Adam Smith’s vision of unfettered markets flourished initially

across the English channel among J.-B. Say, Frédéric Bastiat, and

the French philosophes, but it was not long before the revolutionary

Smith came under attack from the least likely place—his own British

school. Thomas Robert Malthus and David Ricardo turned the optimistic

world of Adam Smith upside down into the abyss of the iron

law of subsistence wages. John Stuart Mill joined the social reformers

in seeking a utopian alternative to the so-called dismal science

and, when voluntary means were not forthcoming, along came the

irrepressible radical Karl Marx, who plunged economics into a new

age of alienation, class struggle, exploitation, and crisis.

Just as we were about to give up on our almost-dead protagonist,

three good Samaritans revived the life of Adam Smith—Stanley

Jevons, Carl Menger, and Leon Walras. The marginalist revolution

restored the Smithian soul, and with the help of Alfred Marshall in

Britain and John Bates Clark in the United States, among others, it

resurrected Smith and transformed him into a whole new classical

man. Despite efforts to renounce the new capitalist model by Thorstein

Veblen and other institutionalists, the critics were effectively countered,

especially by Max Weber. The neoclassical paradigm stood tall,

ready to make contributions to the new scientific age.

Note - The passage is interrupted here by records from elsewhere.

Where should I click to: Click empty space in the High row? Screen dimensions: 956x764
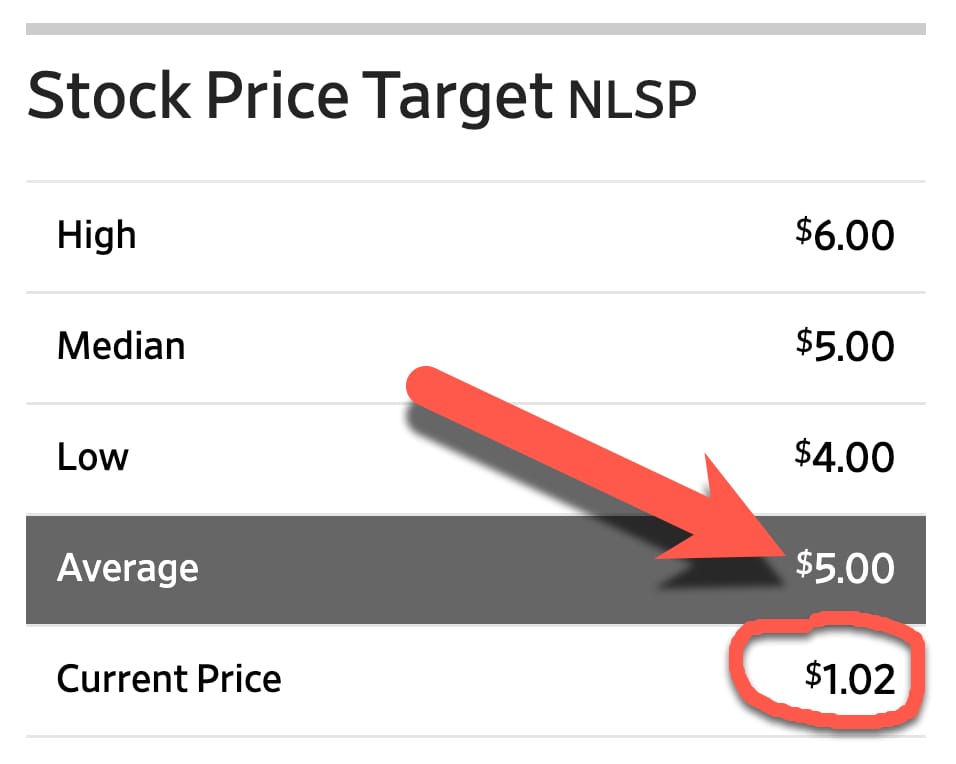450,237

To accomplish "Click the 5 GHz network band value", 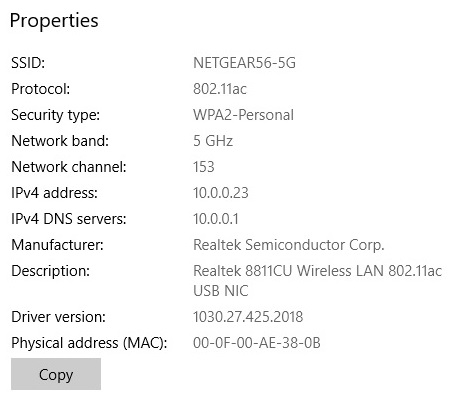I will 213,141.
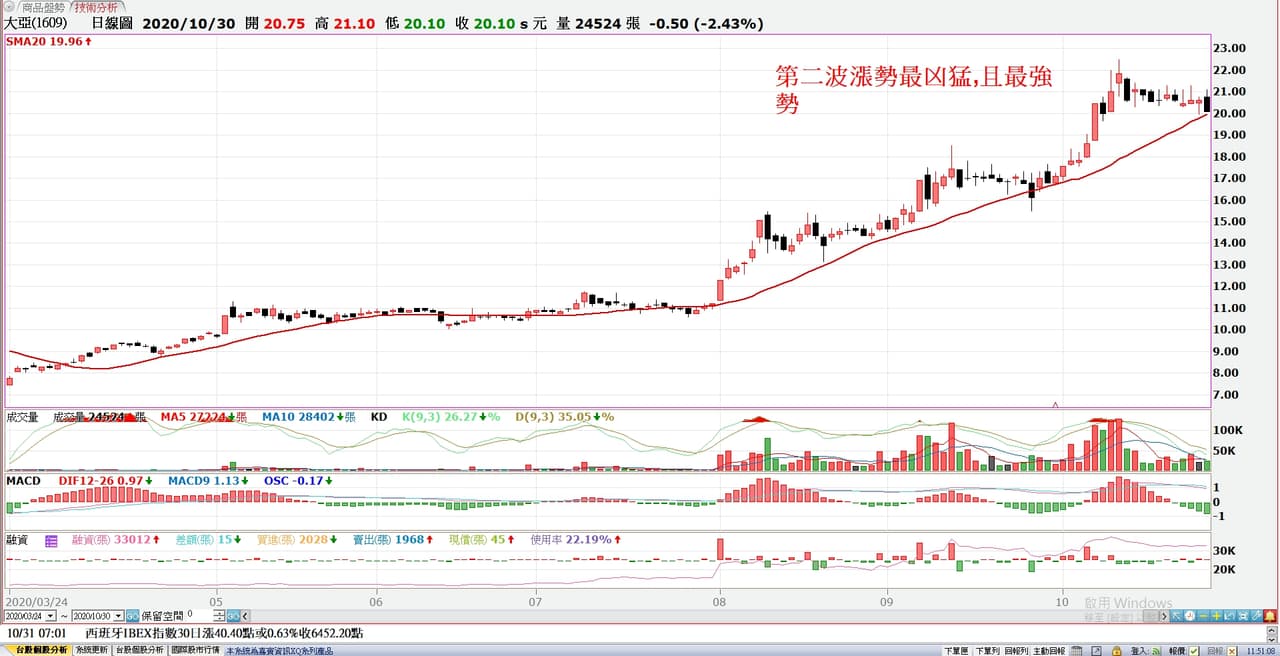1280x656 pixels.
Task: Click the zoom-out minus icon in chart toolbar
Action: pyautogui.click(x=1204, y=616)
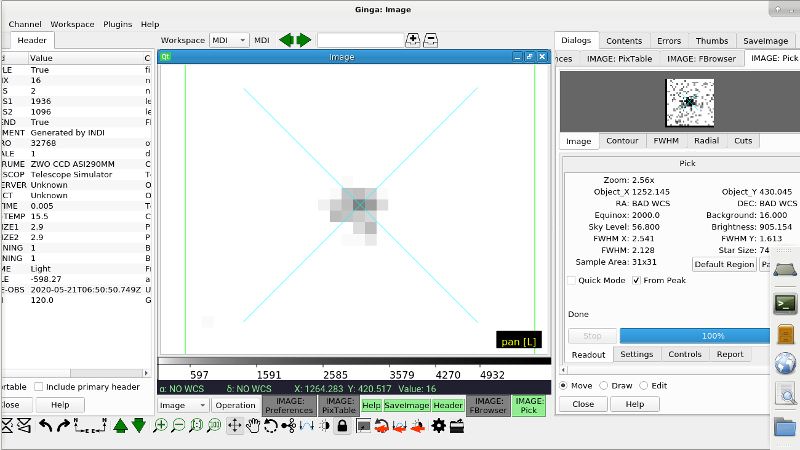Go to previous channel with green left arrow

click(x=286, y=40)
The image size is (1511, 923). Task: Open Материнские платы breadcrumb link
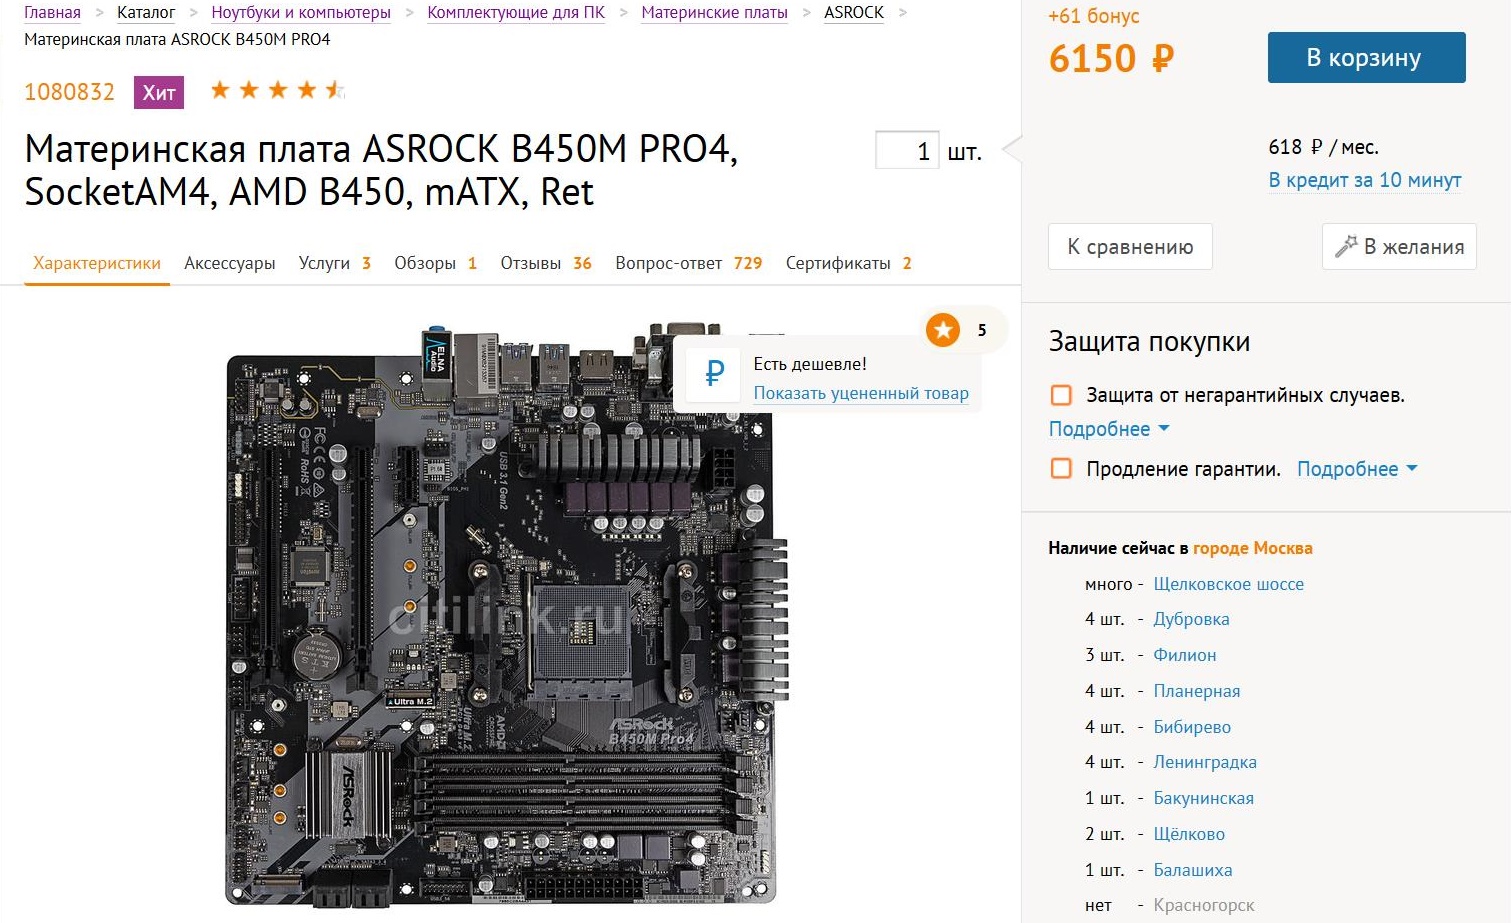pyautogui.click(x=714, y=13)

The golden age of neoclassical economics continued to face hurdles

as Irving Fisher, Knut Wicksell, and Ludwig von Mises searched for

the ideal monetary standard to house Adam Smith, but no consensus

had been achieved by time the 1929 stock market crash plunged the

world into the worst depression of modern times. Once again, Adam

Smith faced imminent demise. Marxists were in the wings waiting to

take over when a new doctor, John Maynard Keynes, presented the

world with new medicine, with which he proposed to save Adam Smith

and restore him as the father of capitalism. But Keynes turned out to

be a temporary savior only, as the long-run effects of his medicine led

to an overbloated patient. It would take the inventiveness of Milton

Friedman and Friedrich Hayek, intellectual descendants of Adam

Smith, to correctly diagnose the cause of the distress and restore the

model underlining a competitive, robust economy.

No doubt the bold challenges made by Marx and Keynes and their

disciples have had a positive effect. They have caused market economists

to respond to their deft criticisms and improve the classical model

that Adam Smith created. Today the neoclassical market framework is

stronger than ever before, and its applications are ubiquitous.

In 1930, at the beginning of the Great Depression, John Maynard

Keynes wrote an optimistic essay, “Economic Possibilities for Our

Grandchildren.” After lambasting his disciples who predicted neverending

depression and permanent stagnation, Keynes foresaw a bright

future. Goods and services would become so abundant and cheap

that leisure would be the greatest challenge. What productive things

can be done in one’s spare time? According to Keynes, capital would

become so inexpensive that interest rates might fall to zero. Interest

rates have not fallen to zero, but our standards of living have advanced

remarkably, at least in most areas of the world. Keynes concluded,

“It would not be foolish to contemplate the possibility of a greater

progress still” (Keynes 1963 [1930], 365).

Market forces are on the march. The collapse of the Keynesian

paradigm and Marxist communism has turned “creeping socialism”

into “crumbling socialism.” There is no telling how high the world’s

standard of living can reach through expanded trade, lower tariffs, a

simplified tax system, school choice, Social Security privatization, a

fair system of justice, and a stable monetary system. Yet bad policies,

wasted resources, and class hatred die slowly. As Milton Friedman

once wrote, “Freedom is a rare and delicate flower” (1998, 605).

Unless market economists are vigilant, natural liberty and universal

prosperity will be on the defensive again.